[[ Document text, beginning ]]

Workplace Communications in a Hybrid Age
"In the hybrid work environment, there’s no such thing as over-communicating."
– Andy Freed, CEO, Virtual, Inc.
In this episode of 5 Minutes with Andy, Virtual, Inc. CEO Andy Freed provides practical insights for leaders on navigating communication in today’s hybrid workplace and building trust across in-office and remote teams.
Andy discusses:
- Why regular face-to-face interactions still matter.
- How leaders can adapt communication styles to overcome technology’s limitations.
- The importance of empathy and “over-communicating” in a hybrid setting.
Tune in for tips on how to make meaningful connections with your team and communicate with impact, no matter where your employees are located.
Andy Freed (00:12 – 5:50)
Hello and welcome to Five Minutes with Andy. My name is Andy Freed. I'm the CEO of Virtual Incorporated. For the last 25 years, Virtual Incorporated has been helping associations, standards bodies and consortia make their mark on the world. Today, we're going to spend five minutes talking a bit about communications and specifically, communications in the hybrid age. Over the last four years, we've had a dramatic change in the workforce. You might not have noticed, but there was some kind of a pandemic a few years ago and that changed the way people work.

[[ Document text, end ]]
[[ Supplied material, beginning ]]

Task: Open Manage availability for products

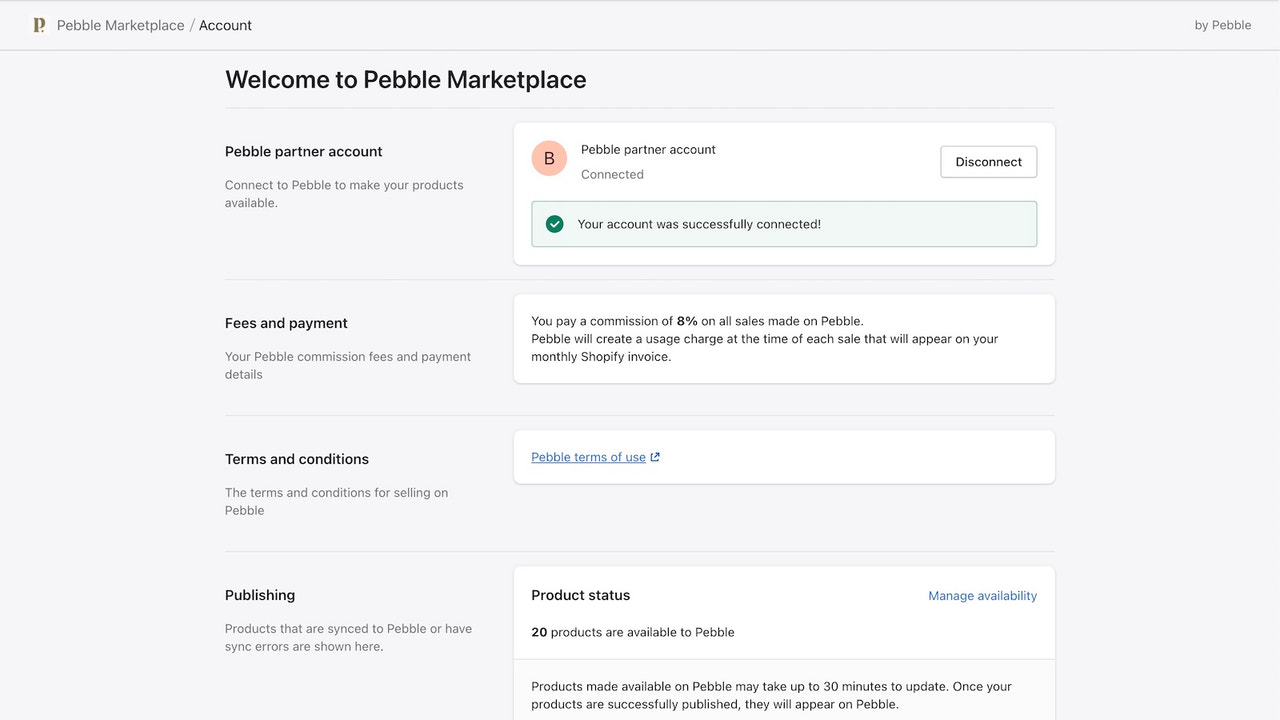Action: click(x=982, y=595)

[[ Supplied material, end ]]

*What to produce*
According to the hybrid workplace communications text, how long has Virtual Incorporated been helping associations, standards bodies and consortia?

*Response*
For the last 25 years.